Nine out of 10 central banks are exploring electronic versions of physical cash. Nearly everyone, it seems, is convinced that the future of money is digital.

While that might be right, does every country need to be on the bandwagon just yet? Not really. Whether you’re Poland or Peru should make a big difference in deciding just how big a priority a central bank digital currency, or CBDC, should be.

More advanced economies face a specific challenge: waning demand for cash. The share of banknotes in point-of-sale transactions has dwindled to 11% in North America, 19% in the Asia-Pacific and 27% in Europe.

As currency bills eventually start vanishing from circulation and into vaults, the public’s trust in the convertibility of bank deposits into official money may become “more of a theoretical construct than a daily experience,” in the words of the European Central Bank’s Ulrich Bindseil and others.

That could be problematic for financial stability, especially if lightly regulated private-sector tokens like stablecoins — cryptocurrencies that promise 1:1 convertibility with dollars or other widely accepted assets — step into the breach and replace official cash.

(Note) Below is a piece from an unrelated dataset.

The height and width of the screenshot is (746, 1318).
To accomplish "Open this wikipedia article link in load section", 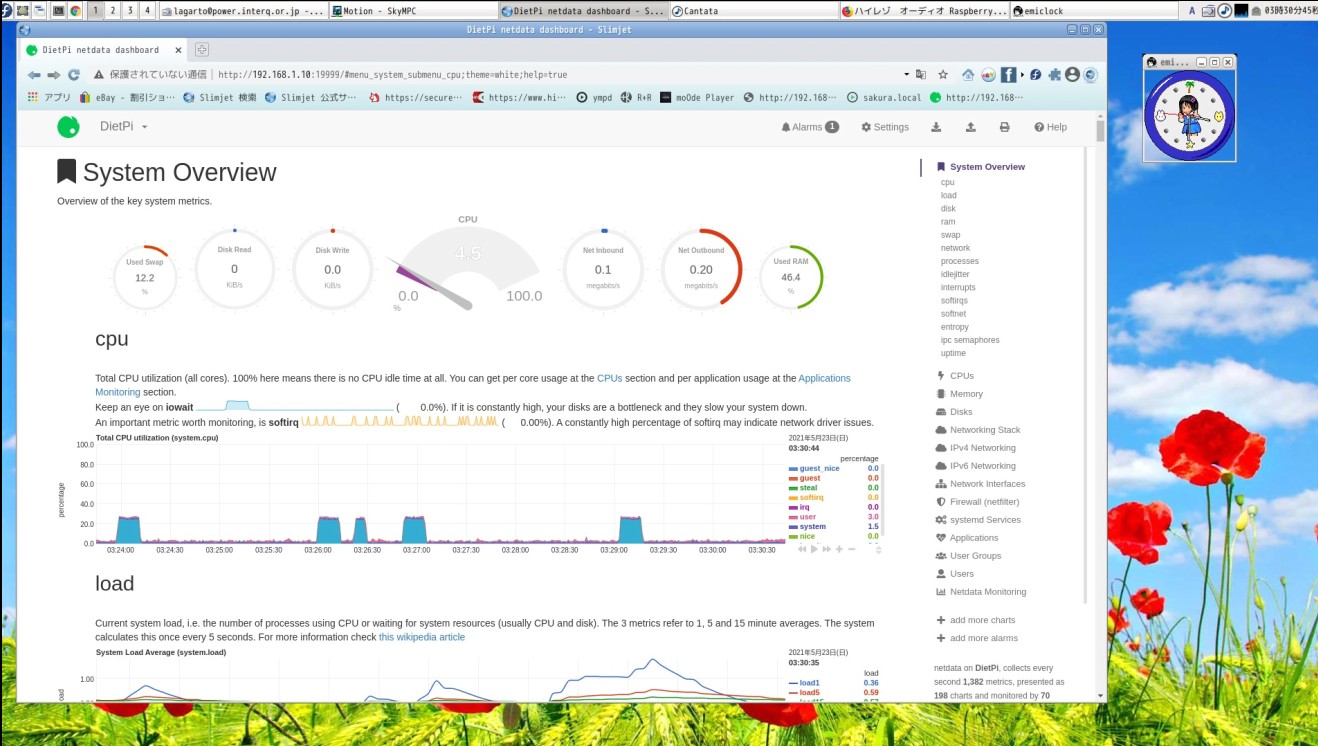I will point(421,636).
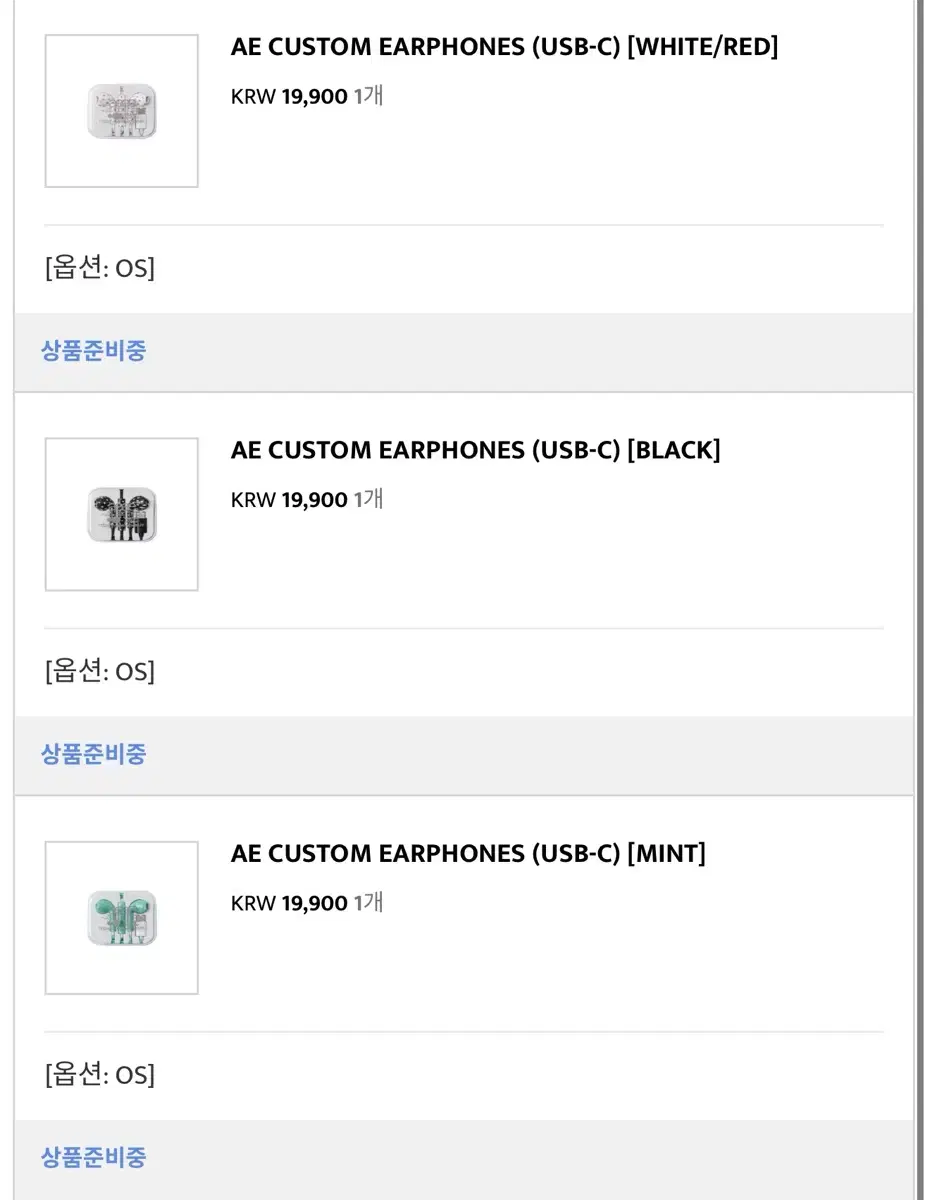This screenshot has height=1200, width=930.
Task: Select the AE CUSTOM EARPHONES (USB-C) [WHITE/RED] title
Action: coord(506,46)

For emerging markets, that would mean a return to “dollarization,” and an end to decades-long efforts at establishing their own sovereign currencies.

This isn’t a universal problem yet. Cash continues to dominate the payment scene in Latin America, the Middle East and Africa, according to the FIS Worldpay Global Payments Report 2021. It’s unlikely to disappear soon even in some highly developed economies like Japan. In other words, not all central banks face the same urgency in preparing for a post-cash future by going digital.

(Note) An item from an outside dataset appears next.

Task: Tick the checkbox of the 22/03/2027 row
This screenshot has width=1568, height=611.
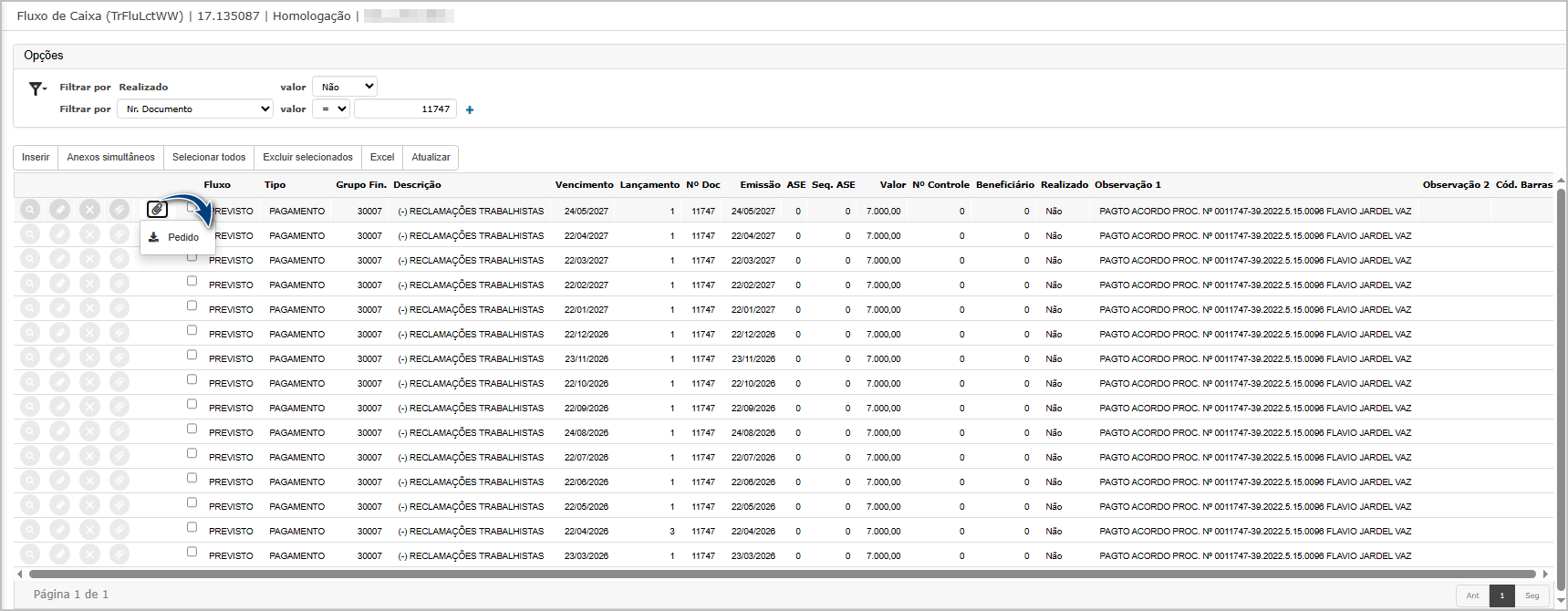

So who exactly needs a CBDC first? The contrast between Poland and Peru may help answer that question.

Both are emerging markets according to MSCI Inc., though the central European nation’s per capita income of $15,000 is two-and-a-half times that of the Latin American country. Both have a fairly short history of currency sovereignty.

As Poland set out to rebuild its formerly command-and-control economy in the 1990s, foreign cash dominated the zloty 3:1 in commerce. (Up until the 1980s, authorities printed a special legal tender against dollar deposits. These “bony” notes could be used for everything from American cigarettes and Japanese cameras to clothes from Western Europe but had no value outside Poland.) Peru entered the new millennium with 80% of bank deposits denominated in dollars.

But while both Poland and Peru are counted as success stories of de-dollarization, their retail financial landscapes look very different. Poland spent the 90s reforming its currency management, and eventually won the population’s trust in the zloty, both as a medium of exchange and as a store of value.

Peru’s mountainous topography has made things more complicated. Dollar bills (and bank deposits) are still very much a part of the country’s bi-monetary system. Financial inclusion hasn’t progressed sufficiently, especially in rural areas.

Almost 9 in 10 Polish adults have bank accounts; only a little over half of Peruvians do. The payment industry is highly competitive in Poland, with consumers enjoying a wide variety of noncash options to settle claims.

In Peru, where internet access in rural areas is limited, Covid-19 led to a surge in precautionary currency hoarding: Cash in circulation rose to 10% of gross domestic product, from 7% in 2018.

Polish authorities don’t see the need to add one more. So far, no specific social purpose has been identified that the issuance of digital zloty would serve. In Peru, on the other hand, acceptance of noncash instruments is patchy. Peru hasn’t made up its mind yet about digital cash, but it’s not ruling it out either.

Before committing themselves to digital cash, emerging markets need to ask themselves if they’re closer to Poland or Peru. If the private sector in their country can’t or won’t provide high-quality, interoperable payments solutions at a reasonable price to everyone, then central banks need to step in early — to both hold on to currency sovereignty and expand financial inclusion.